Richard Scalzo 1 , Greg Aldering 2 , Pierre Antilogus 3 , Cecilia Aragon 2 4 , Stephen Bailey , Charles Baltay 5 , Sebastien Bongard 3 , Clement Buton 6 , Arnaud Canto 3 , Flora Cellier-Holzem 3 , Michael Childress 1 2 7 , Nicolas Chotard 8 , Yannick Copin 8 , Hannah Fakhouri 2 7 , Emmanuel Gangler 8 , Julien Guy 2 , Eric Hsiao , Matthias Kerschhaggl 6 , Marek Kowalski 6 , Markus Kromer 9 , Peter Nugent 10 , Kerstin Paech 6 , Reynald Pain 3 , Emmanuel Pecontal 11 , Rui Pereira 8 , Saul Perlmutter 2 7 , David Rabinowitz 5 , Mickael Rigault 8 , Karl Runge , Claire Saunders , Stuart Sim 1 12 , Gerard Smadja 8 , Charling Tao 13 14 , Stefan Taubenberger 9 , Rollin Thomas 10 , Benjamin Weaver 15 , Chao Wu 3 16
  1. Australian National University, Weston Creek, ACT, Australia
  2. Physics Division, Lawrence Berkeley National Laboratory, Berkeley, CA, USA
  3. LPNHE, Universite Pierre et Marie Curie Paris 6, Paris, France
  4. Department of Human Centered Design & Engineering, University of Washington, Seattle, WA, USA
  5. Department of Physics, Yale University, New Haven, CT, USA
  6. Physikalisches Institut, Universitat Bonn, Bonn, Germany
  7. Department of Physics, University of California, Berkeley, Berkeley, CA, USA
  8. IPNL, Universite de Lyon, Lyon, France
  9. Max-Planck-Institut fur Astrophysik, Garching-bei-Munchen, Germany
  10. Computational Research Division, Lawrence Berkeley National Laboratory, Berkeley, CA, USA
  11. CRAL, Universite de Lyon, Lyon, France
  12. School of Mathematics and Physics, Queen's University Belfast, Belfast, UK
  13. Centre de Physique des Particules de Marseille, Marseille, France
  14. Tsinghua Center for Astrophysics, Tsinghua University, Beijing, China
  15. Center for Cosmology and Particle Physics, New York University, New York, NY, USA
  16. National Astronomical Observatories, Chinese Academy of Sciences, Beijing, China

We present a sample of normal type Ia supernovae from the Nearby Supernova Factory dataset with spectrophotometry at sufficiently late phases to estimate the ejected mass using the bolometric light curve.

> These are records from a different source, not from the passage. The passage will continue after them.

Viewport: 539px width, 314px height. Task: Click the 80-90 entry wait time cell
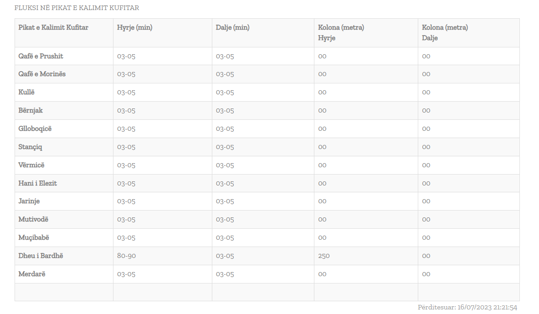[127, 256]
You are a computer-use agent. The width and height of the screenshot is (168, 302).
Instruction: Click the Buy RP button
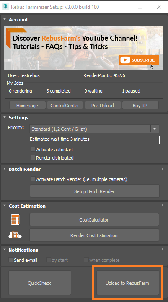pyautogui.click(x=140, y=106)
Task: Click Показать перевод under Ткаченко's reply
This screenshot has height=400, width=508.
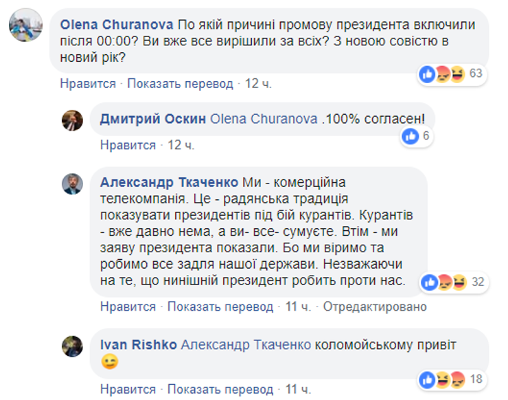Action: coord(220,307)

We measure 56Ni masses from the peak bolometric luminosity, then compare the luminosity in the 56Co-decay tail to the expected rate of radioactive energy release from ejecta of a given mass. We infer the ejected mass in a Bayesian context using a semi-analytic model of the ejecta, incorporating constraints from contemporary numerical models as priors on the density structure and distribution of 56Ni throughout the ejecta. We find a strong correlation between the ejected mass and the light curve decline rate, and consequently the 56Ni mass, with ejected masses in our data ranging from 0.9–1.4 M. Most fast-declining (SALT2 x1 < −1 or ∆m15,B > 1.2) normal SNe Ia have significantly sub-Chandrasekhar ejected masses in our analysis. At least two progenitor scenarios seem to be necessary to explain our observations.